Tullow Oil is targeting half a billion dollars in savings.
The firm confirmed the hefty target in its latest financial update.
Its current debt currently sits at $4.2billion.
Tullow, which is focusses on exploration in Africa, expects its pre-tax operating cash flow before working capital to be around $1billion.
Its full year average West African oil production is now expected to be 66-67,000 bopd with Jubilee expected to average around 100,000 bopd gross in line with previous guidance.
Chief executive Aidan Heavey said: “Whilst 2015 has been a difficult year across the industry, we have taken appropriate steps within our business to meet the challenges presented by lower oil prices.

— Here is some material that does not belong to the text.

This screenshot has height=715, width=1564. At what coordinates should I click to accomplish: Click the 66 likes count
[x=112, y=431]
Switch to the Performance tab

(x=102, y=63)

“We have focused our resources on our West African oil assets which, by 2017 with TEN onstream, will be producing around 100,000 bopd net to Tullow. We are also focused on managing our costs and ensuring that we have sufficient funding to meet all our commitments. We expect to begin deleveraging our balance sheet with production from TEN and this project remains on time and on budget for mid-2016.
“Our East African developments are progressing steadily with FID for both Kenya and Uganda now expected in 2017. As we approach the end of the year, we are focused on our priorities of generating steady cashflow from our operations, completing TEN on schedule and on budget, ensuring we retain appropriate liquidity and building on our exciting exploration prospect inventory for the future.”